Hockney's work for the stage since 1975 brought out his essential inventiveness and helped free him of the ultimately stultifying constraints of his naturalistic mode. His most notable designs included productions at the Glyndebourne Opera Festival of Stravinsky's The Rake's Progress in 1975 and of Mozart's Die Zauberflöte in 1978, and at the Metropolitan Opera, New York, of Ravel's L'Enfant et les sortilèges, as well as other French works in 1980 and a Stravinsky triple-bill in 1981. These were followed by other ambitious designs, for example for Wagner's Tristan and Isolda ( Los Angeles Opera, 1987), for Puccini's Turandot at the Lyric Opera of Chicago in 1992, and for Strauss's Die Frau ohne Schatten at the Royal Opera House, Covent Garden, in 1992.

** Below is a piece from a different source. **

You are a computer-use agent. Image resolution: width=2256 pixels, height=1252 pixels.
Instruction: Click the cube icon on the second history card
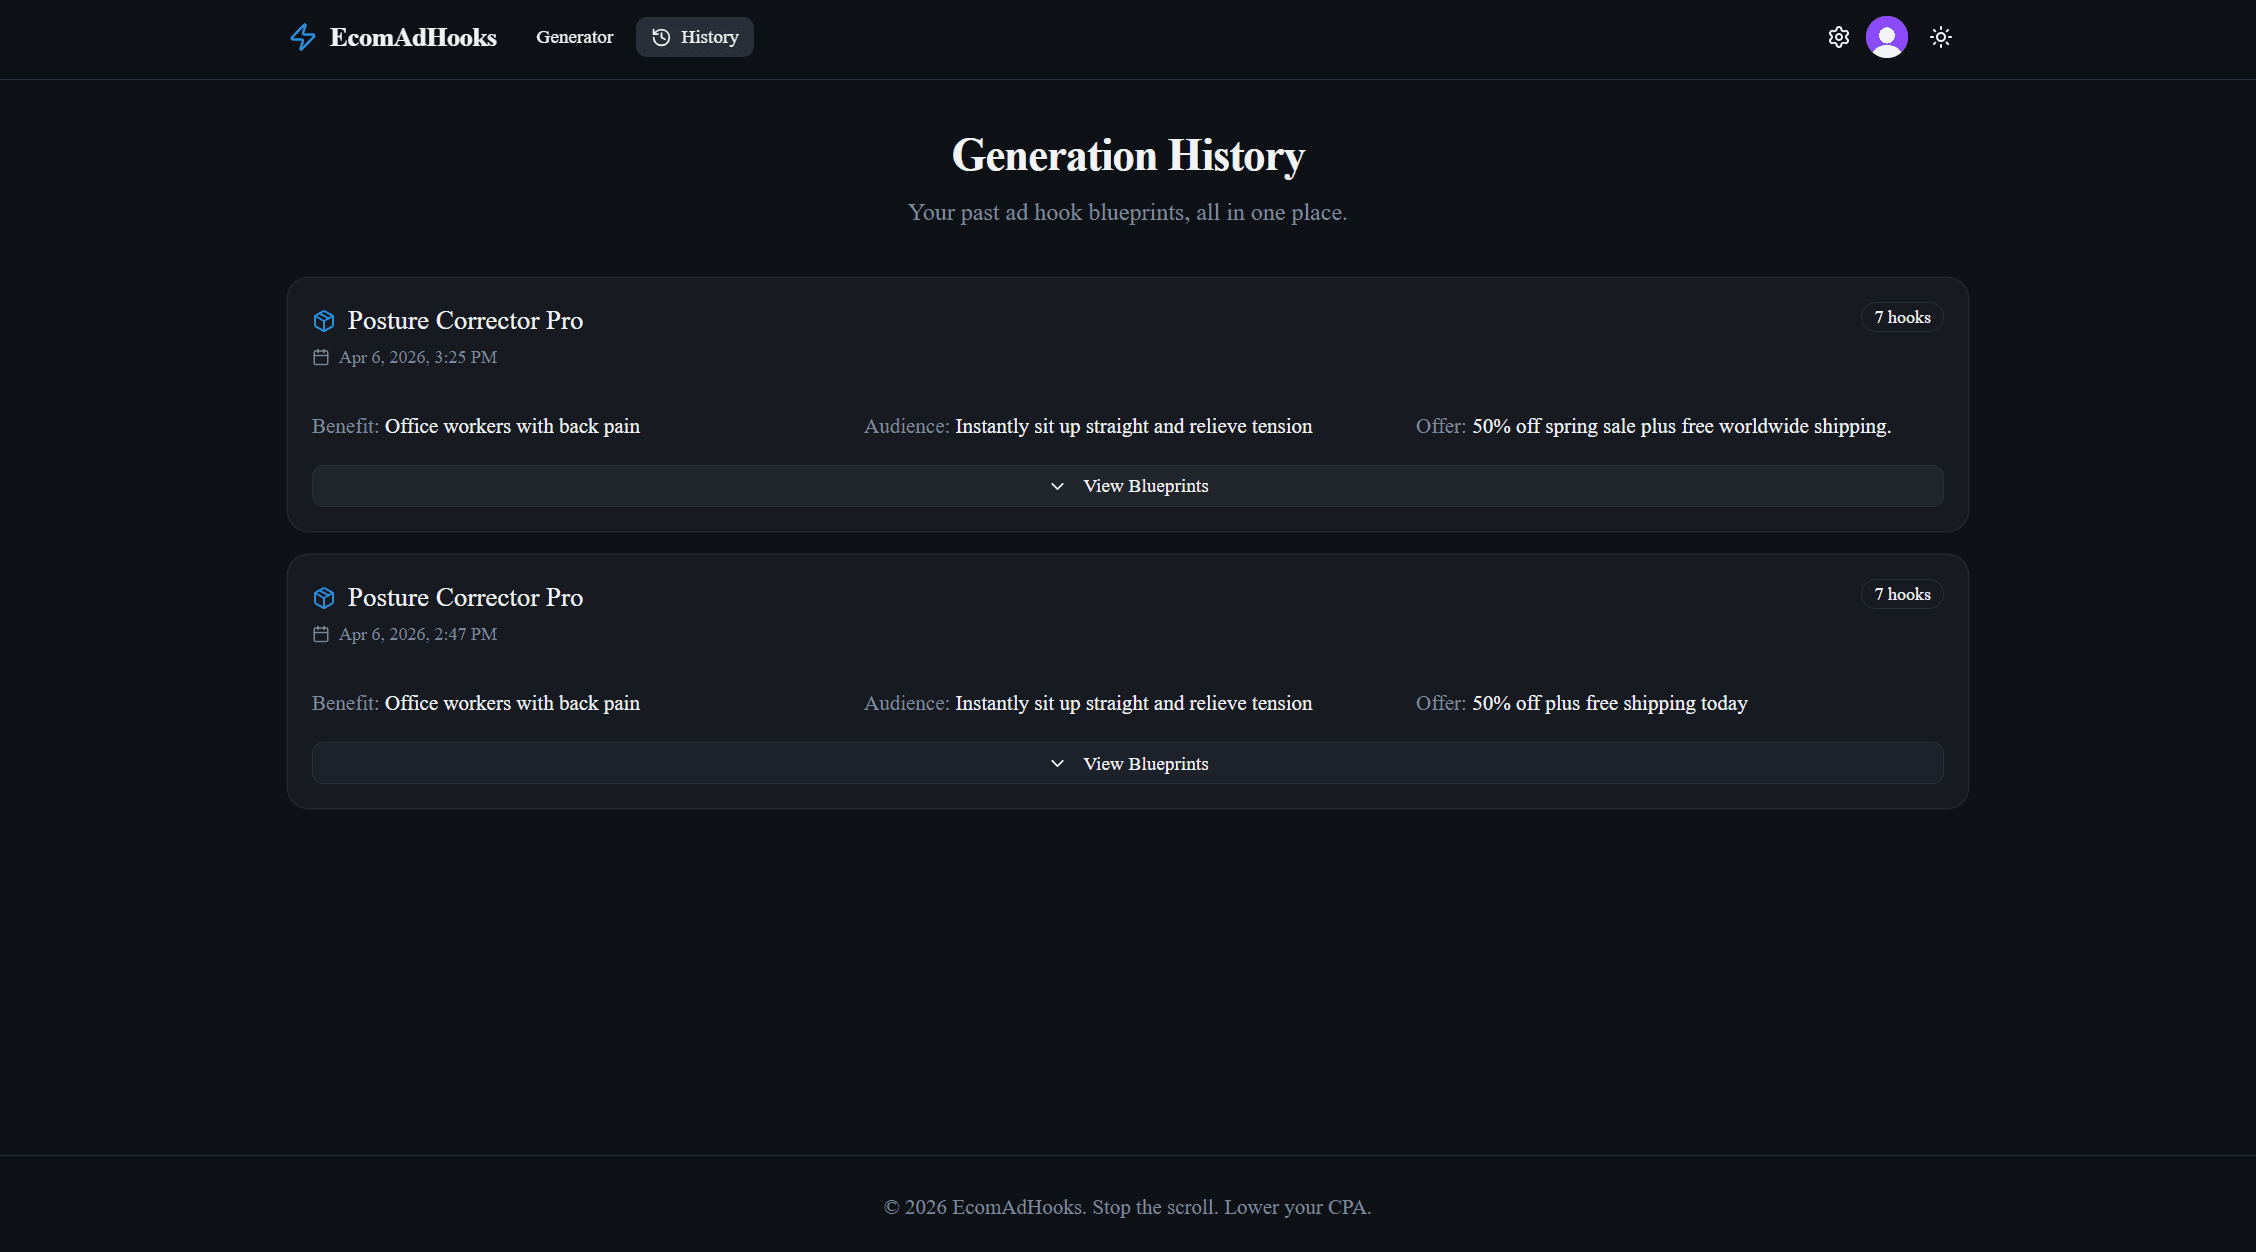click(x=324, y=597)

The example of Picasso, especially after his death in 1973, was also an important factor in Hockney's return to the stylistic gamesmanship that distinguished him as a student. His obsessiveness, energy and curiosity resulted in large bodies of work in different media, including the Paper Pools and other pulped paper works of 1978, as well as experiments with polaroid and 35 mm photography. His restless desire for innovation was vividly manifested in the series of Very New Paintings initiated in 1992, in which he gave almost abstract form to his experience of the Pacific coastline and the Santa Monica mountains as an intoxicating succession of plunging perspectives, dazzling views, brilliant light and intense color. Hockney's identification with Picasso, Matisse and other modern masters has been viewed with suspicion by those who think his motives cynical and self-promoting. Such an interpretation, however, seems foreign to an artist whose ambition was consistently to claim for his work a range and openness rare for his generation.
In 2006 the LACMA Museum in Los Angeles and the National Portrait Gallery in London organized one of the largest ever displays of Hockney's portraiture work, including 150 of his paintings, drawings, prints, sketchbooks and photocollages from over the course of five decades. The collection consisted of his earliest self-portraits up into his latest work completed in 2005. The exhibition proved to be one of the most successful in the museums’ history, and Hockney himself assisted in displaying the works.
In June 2007, Hockney's largest painting, Bigger Trees Near Warter, which measures 15 x 40-foot, was hung in the Royal Academy's largest gallery in their annual Summer Exhibition. This work is a monumental-scale view of a coppice in Hockney's native Yorkshire, between Bridlington and York, to where the artist moved permanently. It was painted on 50 individual canvases, mostly working in situ, over five weeks.
In 2008, he donated this work to the Tate Gallery in London, saying: "I thought if I'm going to give something to the Tate I want to give them something really good. It's going to be here for a while. I don't want to give things I'm not too proud of...I thought this was a good painting because it's of England...it seems like a good thing to do”.
Since 2009, Hockney has painted hundreds of portraits, still lifes, and Yorkshire landscapes using the brushes, iPhone and iPad application.
Many of Hockney's works are now housed in a converted industrial building called Salts Mill, in Saltaire, near his home town of Bradford.
The artist lives and works in Yorkshire, England and Los Angeles.